- [A block of data]:

# # # # # # #

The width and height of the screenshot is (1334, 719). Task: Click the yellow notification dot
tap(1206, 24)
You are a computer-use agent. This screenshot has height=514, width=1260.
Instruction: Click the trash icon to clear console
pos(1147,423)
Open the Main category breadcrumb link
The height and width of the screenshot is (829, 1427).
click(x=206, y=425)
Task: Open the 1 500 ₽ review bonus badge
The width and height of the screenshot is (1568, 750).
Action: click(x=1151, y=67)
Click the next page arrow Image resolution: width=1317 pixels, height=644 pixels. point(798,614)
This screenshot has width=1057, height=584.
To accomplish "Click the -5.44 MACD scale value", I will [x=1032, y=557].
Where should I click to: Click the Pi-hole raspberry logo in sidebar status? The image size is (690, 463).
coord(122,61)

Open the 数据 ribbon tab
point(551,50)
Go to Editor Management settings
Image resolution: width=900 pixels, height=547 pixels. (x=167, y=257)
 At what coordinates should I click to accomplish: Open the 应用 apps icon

# # # # # # #

- [What needs to be done]: Please reproduce the data above with "trash icon" switched to "bin icon", keeping everything else the same.

- [Answer to this exercise]:
The width and height of the screenshot is (1334, 719). Task: Click the yellow notification dot
tap(1206, 24)
You are a computer-use agent. This screenshot has height=514, width=1260.
Instruction: Click the bin icon to clear console
pos(1147,423)
Open the Main category breadcrumb link
The height and width of the screenshot is (829, 1427).
click(x=206, y=425)
Task: Open the 1 500 ₽ review bonus badge
The width and height of the screenshot is (1568, 750).
Action: click(x=1151, y=67)
Click the next page arrow Image resolution: width=1317 pixels, height=644 pixels. point(798,614)
This screenshot has width=1057, height=584.
To accomplish "Click the -5.44 MACD scale value", I will [x=1032, y=557].
Where should I click to: Click the Pi-hole raspberry logo in sidebar status? The image size is (690, 463).
coord(122,61)

Open the 数据 ribbon tab
point(551,50)
Go to Editor Management settings
Image resolution: width=900 pixels, height=547 pixels. (x=167, y=257)
 At what coordinates should I click to accomplish: Open the 应用 apps icon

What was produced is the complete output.